- **RECORD EXTRACTS**
- Opening Delimiter -

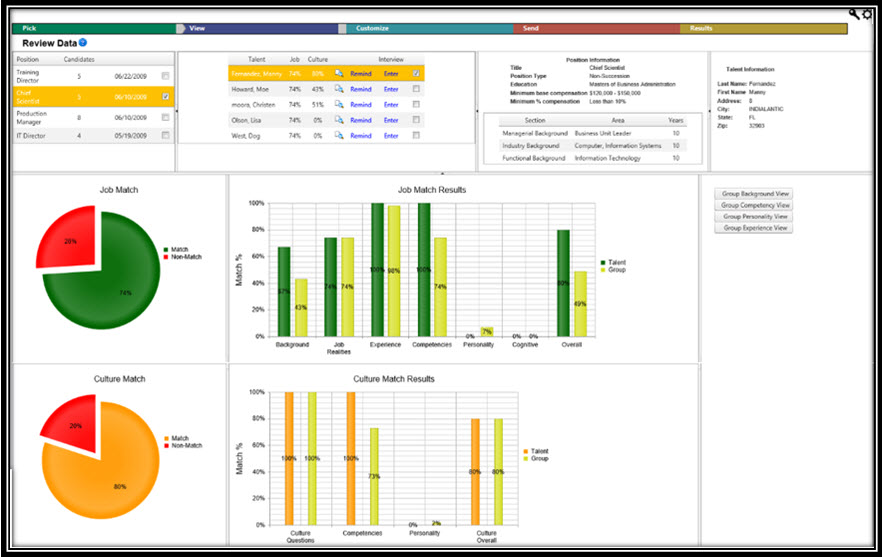Open detail view icon for Fernandez, Manny
The height and width of the screenshot is (557, 882).
click(x=339, y=74)
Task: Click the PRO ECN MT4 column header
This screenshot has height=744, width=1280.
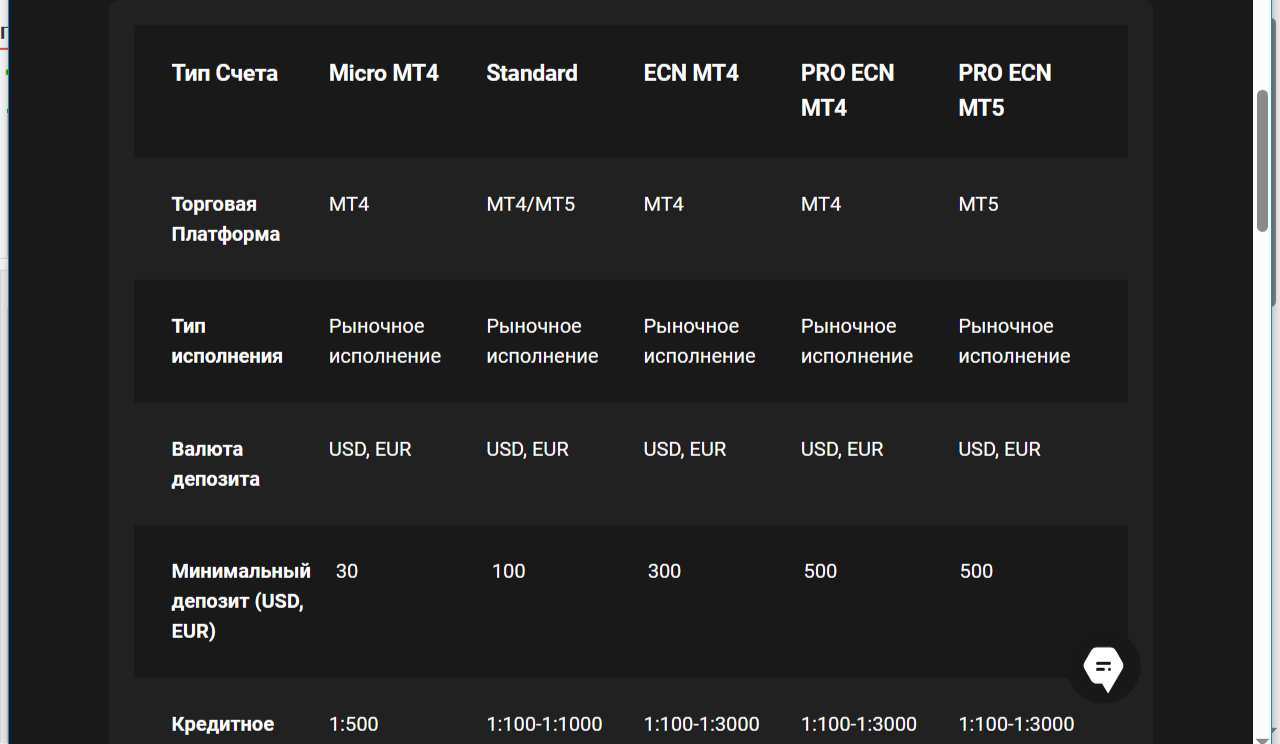Action: click(847, 90)
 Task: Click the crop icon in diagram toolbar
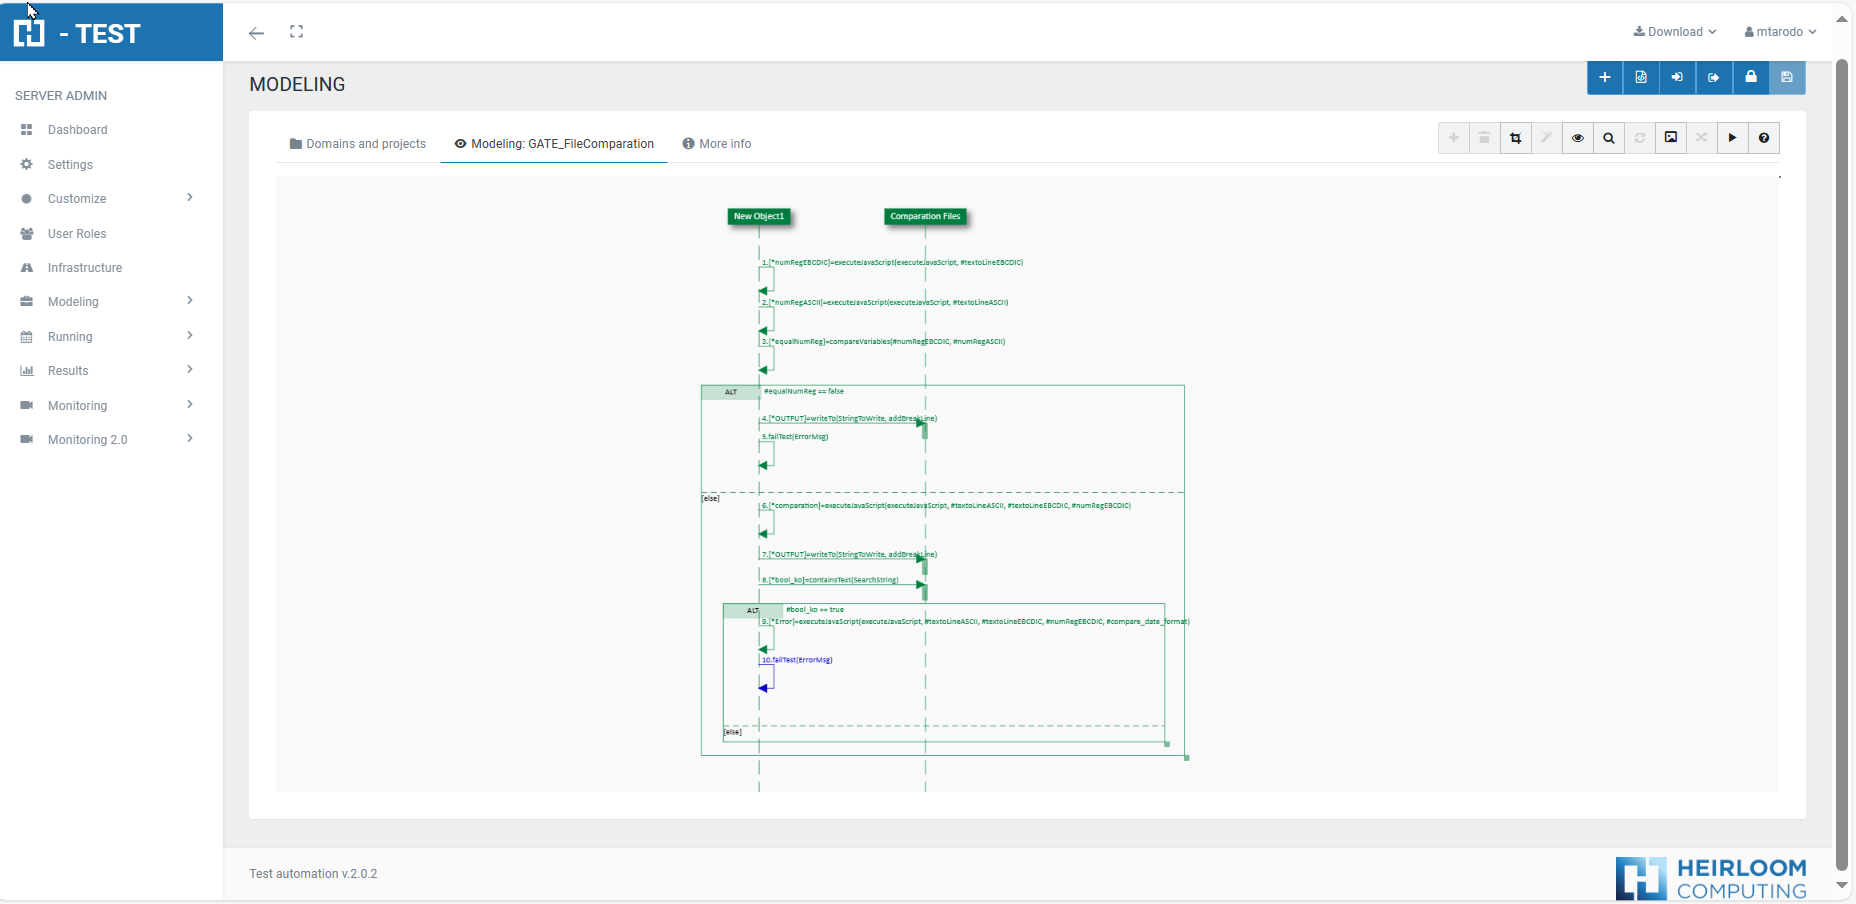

- Closing Delimiter -

- **REQUIREMENT**
The lines to repeat run from the line containing "This screenshot has height=744, width=1280." through the end of the listing above, both included; give them exactly and without pictures.

- **ANSWER TO THIS PROBLEM**
This screenshot has height=744, width=1280.
Action: click(847, 90)
 Task: Click the crop icon in diagram toolbar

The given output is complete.